» **Given passage**
I am on a journey to learn optimization, during college I took courses in Numerical Optimization and Optimal Control, needless to say I was fascinated by the subjects.

The plan is to learn enough material to use in a career for development of space vehicles.

I will focus on:

  • Trajectory Optimization
  • Model Predictive Control
  • Monte Carlo Simulations

I plan to use Python and the CasADi library to faciliate my learning experience. This repository will contain example code from their examaple repo and any other ideas I come up with.

Optimal Control Review

  • Trajectory Optimization
    • Control as a function of time
    • Single initial state
    • Types
      • Direct Methods
        • Solve a non-linear program
        • Widely used in practice
      • Indirect Methods
        • Solve non-linear root finding problem
        • Rarely used in practice
  • Policy Optimization
    • Control as a function of state
    • Arbitrary initial state
    • Types
      • Heuristic Optimization
        • Parameter optimization
        • Arbitrary objective function
      • Dynamic Programming
        • Partial differential equation
        • Dynamics and objective are function of state and control

Trajectory Optimization

Transcription Methods

  • Indirect Methods
    • "optimize then discretize"
    • more accurate
    • harder to pose and solve
  • Direct Methods
    • "discretize and optimize"

» **Given material**
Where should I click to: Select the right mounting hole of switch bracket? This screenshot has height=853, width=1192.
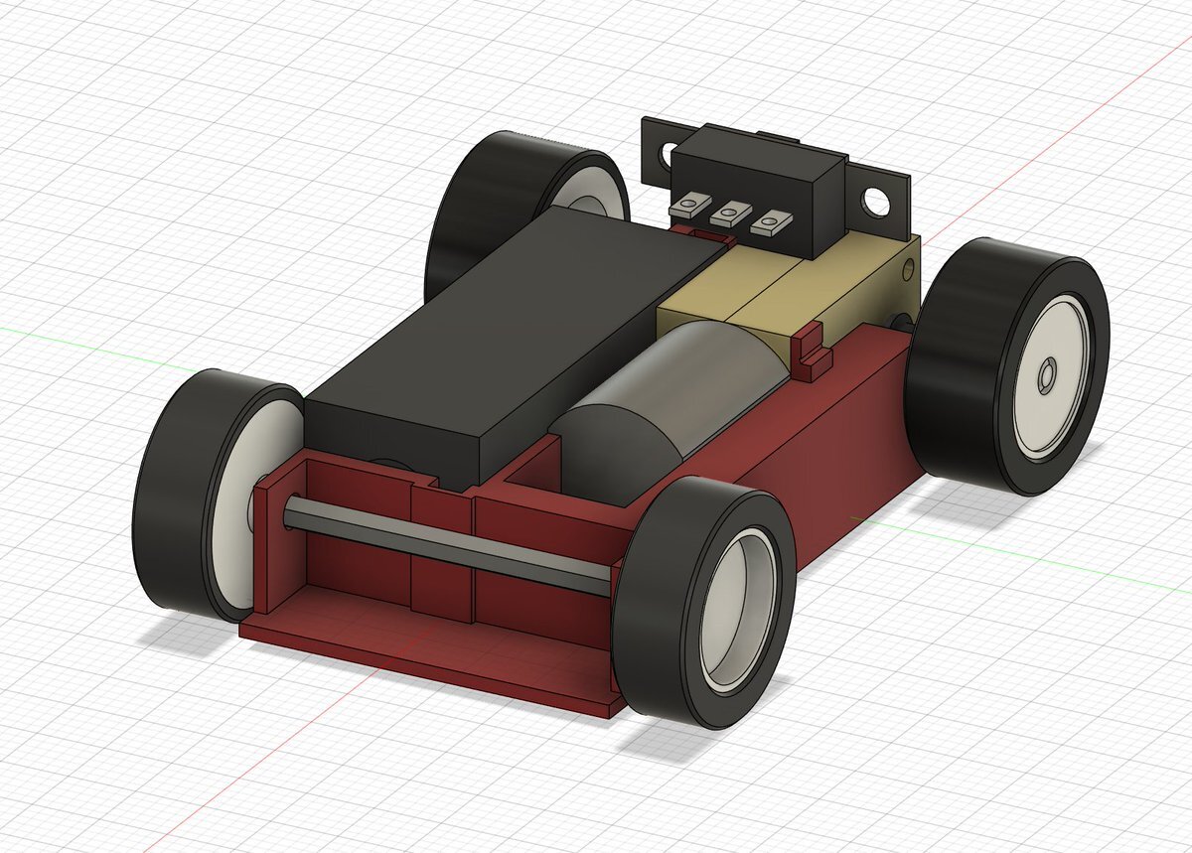(x=877, y=201)
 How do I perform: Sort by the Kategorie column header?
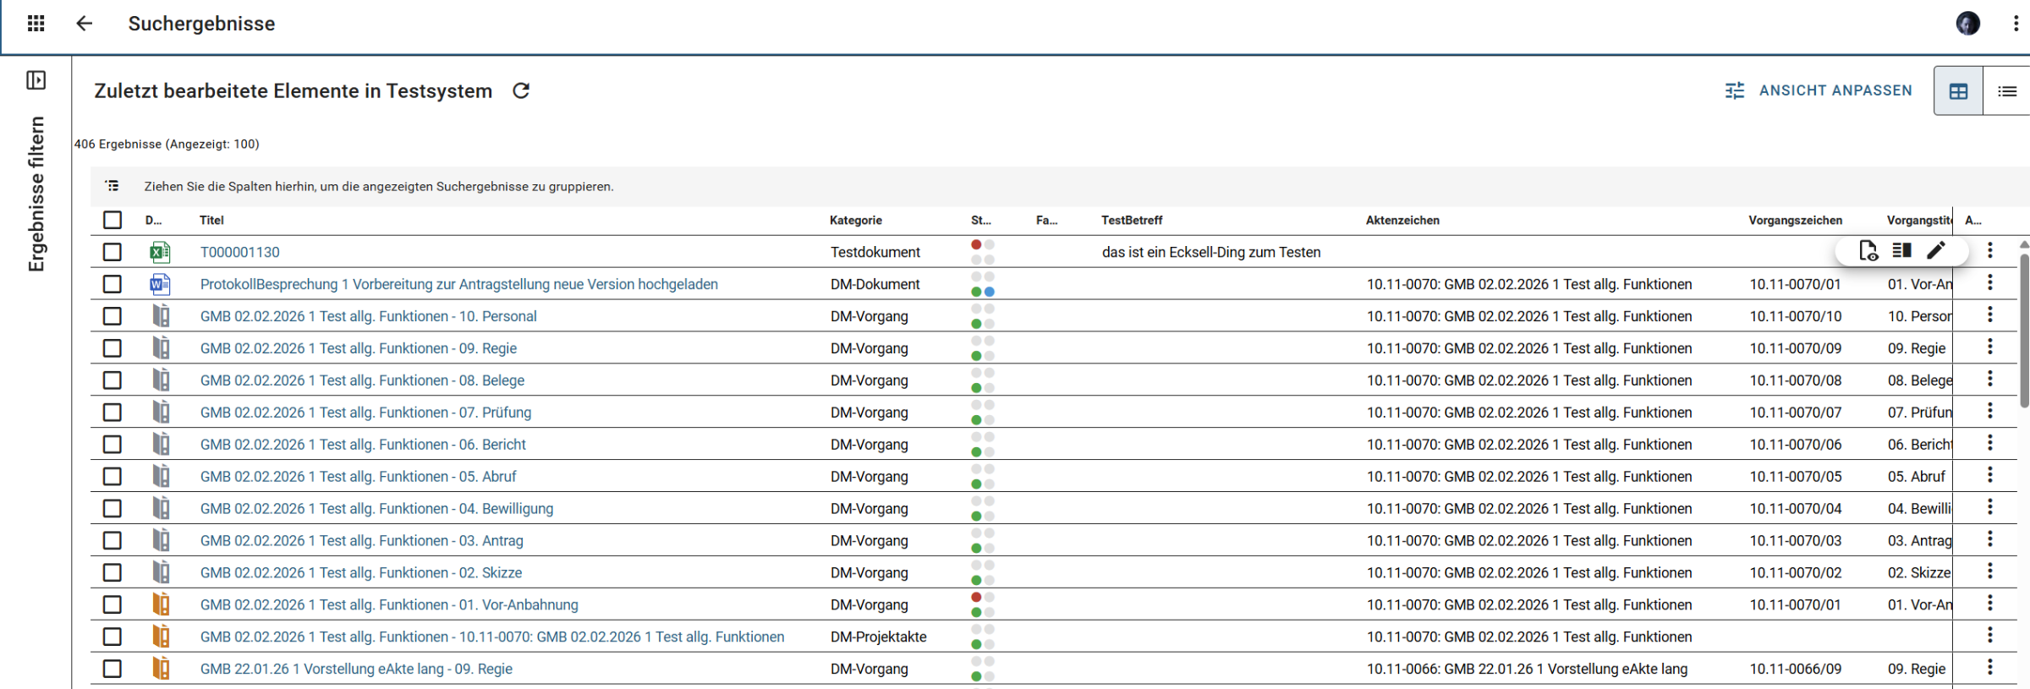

» **What you are asked to do**
In the optimization notes above, copy verbatim the passage that starts at the words "I am on a journey" and ends after "by the subjects.".

» **Solution below**
I am on a journey to learn optimization, during college I took courses in Numerical Optimization and Optimal Control, needless to say I was fascinated by the subjects.